Das Zittern dauerte noch an, als es eine halbe Stunde später an seiner Tür klopfte.
»Herr Kramer«, keifte die Wirtin von draußen herein. »Dit wollte ick Ihnen noch sahrn: Damenbesuch uff di Zimmer is nich erlaubt. Dit da Klarheit herrscht.«
An diesem Abend betrank er sich bis zur totalen Besinnungslosigkeit.
Der 1. Juli kam und ging. Den Polizeiball ließ er natürlich sausen. Er wollte nichts weniger auf dieser Welt, als Anette und Akkermann beim Tanzen zusehen. Wiener Walzer wie Sissi und Franzi. Schon beim Gedanken daran wurde ihm schlecht.

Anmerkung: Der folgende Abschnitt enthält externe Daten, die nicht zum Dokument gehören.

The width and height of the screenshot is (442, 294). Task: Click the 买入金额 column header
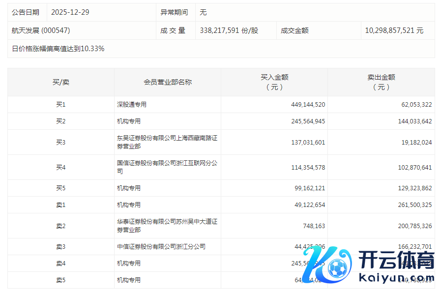(x=274, y=82)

Statt zum Polizeiball ging er ins Kino und sah sich eine neue Folge von Das unsichtbare Visier an. Sie hieß »Das Todesspiel« und gefiel ihm sogar. Irgendwas über die unverantwortlichen Abenteurer von der »RAF«, die die Stasi vor der Wende von den blutigsten Mordtaten (leider erfolglos) hatte abhalten wollen.
Eine merkwürdige Routine stellte sich ein. Er ging morgens zur Arbeit, als sei er Herr der Lage. Allerdings tat er nichts anderes als lesen oder spielen. Manchmal kam Pasulke herein und erzählte ihm das Neueste von den aktuellen Fällen, damit er nicht ganz ahnungslos war, falls der Chef ihn fragte. Pasulke war immer freundlich und nett, wie bei einem Kranken, dem man nicht zu viel zumuten durfte. Gegenüber den anderen hielt er offenbar dicht, jedenfalls fühlte sich Kramer in der Inspektion weder bemitleidet noch verspottet.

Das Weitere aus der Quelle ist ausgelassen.